> _SOURCE DATA_:
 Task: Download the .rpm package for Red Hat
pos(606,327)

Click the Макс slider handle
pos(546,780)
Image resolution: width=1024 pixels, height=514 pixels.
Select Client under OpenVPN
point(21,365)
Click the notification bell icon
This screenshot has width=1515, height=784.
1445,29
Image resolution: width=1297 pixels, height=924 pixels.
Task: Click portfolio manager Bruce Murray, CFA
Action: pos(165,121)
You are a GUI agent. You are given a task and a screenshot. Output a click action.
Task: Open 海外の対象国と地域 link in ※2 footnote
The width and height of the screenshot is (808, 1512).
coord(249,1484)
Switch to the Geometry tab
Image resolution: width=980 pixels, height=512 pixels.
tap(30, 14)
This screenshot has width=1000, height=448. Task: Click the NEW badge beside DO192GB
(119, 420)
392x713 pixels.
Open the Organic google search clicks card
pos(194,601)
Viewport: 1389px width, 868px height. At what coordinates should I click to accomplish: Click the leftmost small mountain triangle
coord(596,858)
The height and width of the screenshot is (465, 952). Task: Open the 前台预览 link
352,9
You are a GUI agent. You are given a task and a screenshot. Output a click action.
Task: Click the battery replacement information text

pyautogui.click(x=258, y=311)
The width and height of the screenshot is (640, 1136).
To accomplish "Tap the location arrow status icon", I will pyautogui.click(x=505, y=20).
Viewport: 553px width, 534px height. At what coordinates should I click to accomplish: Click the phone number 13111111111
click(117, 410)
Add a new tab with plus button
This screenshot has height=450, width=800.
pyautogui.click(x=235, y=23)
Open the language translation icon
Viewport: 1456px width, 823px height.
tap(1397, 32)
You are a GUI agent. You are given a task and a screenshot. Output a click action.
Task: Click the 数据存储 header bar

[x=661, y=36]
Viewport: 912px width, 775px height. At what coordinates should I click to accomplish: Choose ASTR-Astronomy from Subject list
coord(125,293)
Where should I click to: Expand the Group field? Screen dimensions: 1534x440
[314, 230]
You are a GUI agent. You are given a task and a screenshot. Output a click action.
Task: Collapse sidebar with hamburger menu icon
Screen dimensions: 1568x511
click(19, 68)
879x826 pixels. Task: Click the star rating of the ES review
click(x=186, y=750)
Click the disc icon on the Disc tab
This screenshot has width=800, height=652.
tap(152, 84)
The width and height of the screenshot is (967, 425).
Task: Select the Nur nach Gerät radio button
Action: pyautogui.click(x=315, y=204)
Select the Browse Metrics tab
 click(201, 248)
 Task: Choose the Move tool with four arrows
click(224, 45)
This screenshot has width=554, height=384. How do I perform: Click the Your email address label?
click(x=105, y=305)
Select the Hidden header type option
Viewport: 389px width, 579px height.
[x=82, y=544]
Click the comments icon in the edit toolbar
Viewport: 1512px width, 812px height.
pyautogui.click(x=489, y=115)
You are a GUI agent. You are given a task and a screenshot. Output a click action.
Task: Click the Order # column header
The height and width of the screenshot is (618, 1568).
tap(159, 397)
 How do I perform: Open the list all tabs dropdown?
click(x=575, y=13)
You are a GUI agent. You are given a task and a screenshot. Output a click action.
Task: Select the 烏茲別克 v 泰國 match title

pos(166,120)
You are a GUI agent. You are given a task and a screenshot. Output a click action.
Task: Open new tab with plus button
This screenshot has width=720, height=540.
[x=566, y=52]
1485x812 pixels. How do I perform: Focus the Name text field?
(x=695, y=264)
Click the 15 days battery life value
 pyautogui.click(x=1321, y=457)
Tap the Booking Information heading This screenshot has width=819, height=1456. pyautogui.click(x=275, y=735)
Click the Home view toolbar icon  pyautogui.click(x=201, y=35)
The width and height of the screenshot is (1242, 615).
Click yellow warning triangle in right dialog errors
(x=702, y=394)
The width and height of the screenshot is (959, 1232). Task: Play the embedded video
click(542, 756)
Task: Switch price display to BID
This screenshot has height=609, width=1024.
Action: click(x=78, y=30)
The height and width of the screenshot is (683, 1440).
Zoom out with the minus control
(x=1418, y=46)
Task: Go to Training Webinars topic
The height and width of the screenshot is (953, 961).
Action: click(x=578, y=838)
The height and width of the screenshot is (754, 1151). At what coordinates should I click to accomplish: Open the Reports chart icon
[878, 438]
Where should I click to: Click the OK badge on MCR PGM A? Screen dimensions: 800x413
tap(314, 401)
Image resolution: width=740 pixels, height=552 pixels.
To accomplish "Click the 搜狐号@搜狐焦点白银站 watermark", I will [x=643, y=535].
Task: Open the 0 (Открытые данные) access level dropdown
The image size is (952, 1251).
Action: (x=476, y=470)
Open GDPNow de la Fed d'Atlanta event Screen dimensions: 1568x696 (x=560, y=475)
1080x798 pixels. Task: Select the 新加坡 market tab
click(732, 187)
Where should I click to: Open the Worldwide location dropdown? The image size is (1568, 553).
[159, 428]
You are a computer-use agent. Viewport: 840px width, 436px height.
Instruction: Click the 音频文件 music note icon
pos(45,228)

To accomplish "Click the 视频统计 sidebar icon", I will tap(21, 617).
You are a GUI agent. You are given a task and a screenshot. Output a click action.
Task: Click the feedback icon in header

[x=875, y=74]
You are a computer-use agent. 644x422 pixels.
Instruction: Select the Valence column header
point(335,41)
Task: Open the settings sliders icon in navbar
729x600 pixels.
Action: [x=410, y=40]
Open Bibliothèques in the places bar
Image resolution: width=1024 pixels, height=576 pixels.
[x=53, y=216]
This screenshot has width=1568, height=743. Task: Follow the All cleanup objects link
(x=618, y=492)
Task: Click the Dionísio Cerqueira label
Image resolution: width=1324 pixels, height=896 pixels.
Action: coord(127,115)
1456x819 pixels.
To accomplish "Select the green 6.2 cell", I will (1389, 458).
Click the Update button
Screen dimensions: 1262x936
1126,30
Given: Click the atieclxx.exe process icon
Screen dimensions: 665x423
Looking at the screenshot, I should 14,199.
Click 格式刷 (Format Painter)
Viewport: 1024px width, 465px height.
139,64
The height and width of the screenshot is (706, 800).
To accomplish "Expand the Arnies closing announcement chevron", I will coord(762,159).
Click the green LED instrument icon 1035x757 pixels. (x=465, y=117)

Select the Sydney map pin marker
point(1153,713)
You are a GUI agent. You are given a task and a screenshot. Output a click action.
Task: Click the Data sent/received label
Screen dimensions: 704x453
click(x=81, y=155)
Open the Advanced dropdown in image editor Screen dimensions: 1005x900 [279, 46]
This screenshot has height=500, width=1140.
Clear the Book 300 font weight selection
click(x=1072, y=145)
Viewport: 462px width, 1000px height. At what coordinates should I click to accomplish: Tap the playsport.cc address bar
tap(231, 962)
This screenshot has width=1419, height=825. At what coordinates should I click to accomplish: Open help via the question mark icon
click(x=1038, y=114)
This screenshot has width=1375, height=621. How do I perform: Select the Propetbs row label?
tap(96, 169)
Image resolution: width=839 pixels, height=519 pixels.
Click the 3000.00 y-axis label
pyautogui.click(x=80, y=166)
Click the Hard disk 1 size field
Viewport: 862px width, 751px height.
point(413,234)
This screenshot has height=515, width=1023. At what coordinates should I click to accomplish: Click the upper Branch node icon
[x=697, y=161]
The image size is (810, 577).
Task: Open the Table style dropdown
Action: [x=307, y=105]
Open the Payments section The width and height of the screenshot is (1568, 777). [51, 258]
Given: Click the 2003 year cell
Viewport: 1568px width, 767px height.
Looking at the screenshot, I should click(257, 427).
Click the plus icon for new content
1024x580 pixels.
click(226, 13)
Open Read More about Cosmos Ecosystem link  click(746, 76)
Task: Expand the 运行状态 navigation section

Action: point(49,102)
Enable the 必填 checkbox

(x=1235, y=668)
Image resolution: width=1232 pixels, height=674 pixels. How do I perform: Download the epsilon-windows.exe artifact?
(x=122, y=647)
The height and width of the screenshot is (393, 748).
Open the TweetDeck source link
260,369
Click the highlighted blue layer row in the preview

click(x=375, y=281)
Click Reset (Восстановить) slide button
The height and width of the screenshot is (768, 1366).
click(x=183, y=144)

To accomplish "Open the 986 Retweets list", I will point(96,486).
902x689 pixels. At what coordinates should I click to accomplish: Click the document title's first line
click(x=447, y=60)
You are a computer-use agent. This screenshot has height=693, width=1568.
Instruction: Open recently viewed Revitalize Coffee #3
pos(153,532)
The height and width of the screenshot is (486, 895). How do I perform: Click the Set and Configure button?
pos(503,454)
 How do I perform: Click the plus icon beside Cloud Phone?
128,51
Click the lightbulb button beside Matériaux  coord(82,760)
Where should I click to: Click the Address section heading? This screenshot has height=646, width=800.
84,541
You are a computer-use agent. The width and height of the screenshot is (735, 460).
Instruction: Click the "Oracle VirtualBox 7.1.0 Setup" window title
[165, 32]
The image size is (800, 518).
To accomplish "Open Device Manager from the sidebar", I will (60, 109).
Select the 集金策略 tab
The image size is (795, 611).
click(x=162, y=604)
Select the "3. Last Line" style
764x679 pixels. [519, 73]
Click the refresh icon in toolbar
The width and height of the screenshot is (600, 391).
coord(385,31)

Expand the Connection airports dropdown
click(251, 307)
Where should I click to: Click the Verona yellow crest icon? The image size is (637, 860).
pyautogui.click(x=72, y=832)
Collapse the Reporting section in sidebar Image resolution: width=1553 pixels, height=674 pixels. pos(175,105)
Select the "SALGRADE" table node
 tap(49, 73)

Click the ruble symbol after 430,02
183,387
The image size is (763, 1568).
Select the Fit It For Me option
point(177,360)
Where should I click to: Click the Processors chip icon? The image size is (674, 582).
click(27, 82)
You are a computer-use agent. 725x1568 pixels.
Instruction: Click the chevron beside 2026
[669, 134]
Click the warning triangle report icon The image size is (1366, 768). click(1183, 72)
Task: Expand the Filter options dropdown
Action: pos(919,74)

> _REQUIRED ACTION_: Whenever a line above contains "green", copy that line.

> _WORKED SOLUTION_:
To accomplish "Select the green 6.2 cell", I will (1389, 458).
Click the green LED instrument icon 1035x757 pixels. (x=465, y=117)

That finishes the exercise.